Let’s be honest: Artpop is a stiff. A bad one. And if you believe the rumours, $25 million was spent marketing an album that no one seems to want. What happened? The New York Post takes a look:
Just five years ago, Lady Gaga exploded on the scene with her debut album, “The Fame.” She had an invented backstory as an art-school freak (in reality, she was a rich private-school graduate from the Upper West Side), a raft of witty, sophisticated pop songs and an ever-changing visual presentation that pulled from the greatest eccentrics of the 20th century, from Schiaparelli to Leigh Bowery — all thanks to a small, tightly knit team of stylists, collaborators and advisers that she called the “Haus of Gaga.”“I don’t feel that I look like the other perfect little pop singers,” she told Rolling Stone in 2009. “I think I look new.” Indeed, Lady Gaga felt like the first pop star since David Bowie to approach every aspect of performance sideways.
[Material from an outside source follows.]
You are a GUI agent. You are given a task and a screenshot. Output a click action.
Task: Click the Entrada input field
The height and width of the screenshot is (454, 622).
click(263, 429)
In a landscape populated by earnest, business-minded, on-brand idols like Taylor Swift, Alicia Keys, Carrie Underwood and Katy Perry, here was this glorious freak show with mass appeal, a kook with genuine talent.
And, as suddenly, it seems the public at large is now exhausted by Lady Gaga. Even she admits it: “People think I’m finished,” she told Britain’s Guardian newspaper in September.
What’s gone so wrong?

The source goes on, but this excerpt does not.